Cassandra wrote:
Tryss wrote:
One thing to understand, is that the programs don't know the difference between a problem and a game. And that has consequences in how you approach the position
If this were true, I would assume the programs to perform better.
A couple of things. Many classical problems were, in fact, whole board problems, considering that a fight over the life or death of a corner could spill out into the rest of the board. However, if the purpose of the problem was to win the game, it might well be best to play somewhere else and possibly lose the fight in the corner. But this is not one of those problems, for two reasons. 1) The fight for life and death is huge, dwarfing anything else, at least at first. 2) Regular yose are part of the problem, not just life and death. So the purpose of the problem is to win the game.
Given that the purpose is to win the game, komi matters. In fact, to the best of human analysis, if Black gives 7½ pts. komi, she cannot win the game. So far in this discussion, the bots are assumping a 7½ pt. komi. In this note, Cassandra has shown a number of AI mistakes by White that allow Black to win the game, even giving komi. To wit:
Cassandra wrote:
Let me give an example, showing the two types of White replies during the growth of the hanezeki's tail:
{snip}
White should only play this way if she knew that she can win this semeai. What the programs usually do NOT during their analysis.
{snip}
White should only play this way if she "knew" that she can win this semeai. What the programs usually do NOT during their analysis (neither do the programs "know" that capturing the tail is losing the game for White).
= = = = = = = = = = = = = = = = = = = =
I would like to reason that AI does understand (short) future sequences that capture some opponent's stones (and so either make two eyes or connect to the outside), but are unable to handle a (longer) semeai correct.
This is a well known defect of today's top bots. Humans do better at large semeai. In fact, not too long ago I posted a mistaken review by Elf where the semeai was not that big, but there was a tesuji at the end. Elf failed to see the human win until late in the actual play. (Or maybe the human loser resigned first, I don't recall exactly.)
My working hypothesis for why this happens is twofold. First, there is a horizon effect. You have to calculate the tree deeply enough to find the correct play. Humans excel at depth first search, at least consciously. Second, searching the whole board is inefficient for finding locally deep plays. Usually searching the whole board is better than local depth first search, which is one reason that today's bots play at super human levels. Another is that they are better at whole board evaluation than humans, but that is something that humans can learn from them.
Anyway, most go problems are designed for human solution, that is, for depth first local search, even if the search takes the whole board. If bots were trained on such problems, they could very likely do better than humans at them. But such training would take many thousands, maybe millions of such problems, and they do not exist, nor do we know how to have computers construct them.
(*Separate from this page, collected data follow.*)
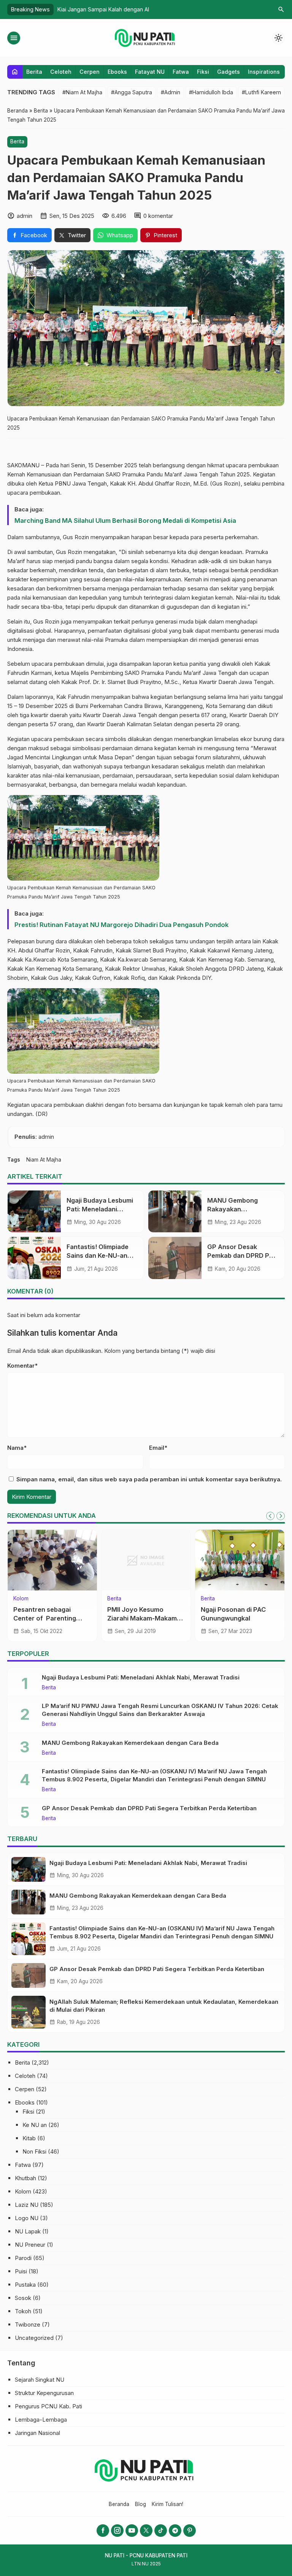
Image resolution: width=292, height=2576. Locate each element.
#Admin (170, 92)
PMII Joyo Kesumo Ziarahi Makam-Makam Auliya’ (142, 1618)
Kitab (29, 2138)
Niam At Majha (43, 1160)
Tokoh (23, 2311)
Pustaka (25, 2284)
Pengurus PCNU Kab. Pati (48, 2406)
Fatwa (181, 71)
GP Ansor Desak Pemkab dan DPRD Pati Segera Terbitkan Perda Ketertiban (149, 1808)
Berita (34, 71)
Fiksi (203, 71)
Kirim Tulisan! (167, 2504)
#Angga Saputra (131, 92)
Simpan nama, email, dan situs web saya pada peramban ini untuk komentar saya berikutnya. (149, 1479)
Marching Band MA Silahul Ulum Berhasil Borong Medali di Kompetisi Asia (125, 520)
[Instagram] (117, 2530)
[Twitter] (146, 2530)
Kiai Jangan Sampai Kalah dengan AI (103, 9)
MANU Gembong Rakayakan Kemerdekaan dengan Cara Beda (130, 1742)
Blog (140, 2504)
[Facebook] (103, 2530)
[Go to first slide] (280, 1516)
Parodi (23, 2258)
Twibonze (27, 2324)
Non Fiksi (34, 2151)
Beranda (119, 2504)
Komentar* (22, 1365)
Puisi (21, 2271)
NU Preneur (30, 2244)
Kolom (21, 1598)
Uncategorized (34, 2337)
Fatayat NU (150, 71)
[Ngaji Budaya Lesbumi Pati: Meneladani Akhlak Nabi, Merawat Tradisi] (34, 1211)
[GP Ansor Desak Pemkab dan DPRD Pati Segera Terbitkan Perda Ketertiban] (175, 1258)
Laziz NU (26, 2204)
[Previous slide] (270, 1516)
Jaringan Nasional (37, 2432)
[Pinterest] (189, 2530)
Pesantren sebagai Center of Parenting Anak (44, 1618)
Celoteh (60, 71)
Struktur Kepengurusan (44, 2393)
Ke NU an (34, 2124)
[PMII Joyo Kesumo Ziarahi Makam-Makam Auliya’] (146, 1560)
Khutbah (25, 2178)
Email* (158, 1447)
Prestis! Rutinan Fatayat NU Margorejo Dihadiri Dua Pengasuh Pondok (121, 925)
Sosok (23, 2297)
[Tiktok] (160, 2530)
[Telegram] (175, 2530)
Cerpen (89, 71)
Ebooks (117, 71)
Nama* (17, 1447)
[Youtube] (131, 2530)
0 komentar (158, 215)
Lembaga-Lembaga (41, 2419)
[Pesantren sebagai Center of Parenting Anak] (52, 1560)
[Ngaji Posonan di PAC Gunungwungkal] (239, 1560)
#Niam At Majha (82, 92)
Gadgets (228, 71)
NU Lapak (28, 2231)
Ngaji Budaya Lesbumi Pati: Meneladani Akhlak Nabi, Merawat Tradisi (141, 1677)
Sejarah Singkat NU (39, 2379)
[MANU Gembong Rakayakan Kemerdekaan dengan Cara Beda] (175, 1211)
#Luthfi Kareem (261, 92)
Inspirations (264, 71)
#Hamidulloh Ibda (211, 92)
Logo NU (26, 2218)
I think that in the future, go playing programs will, like humans, utilize local search as well as whole board search. We know mathematically that it is more efficient to search independent regions of the board locally and combine the results of those searches into a whole board search. That is how humans do well at the endgame.
An unsolved problem is how to get computers to recognize independent regions of the board. Right now, programs are continuing to improve rapidly by improving their whole board evaluation. But eventually diminishig returns will set in, and my guess is that new programs will start to incorporate local searches in order to improve. Not using local search is a known weakness, after all.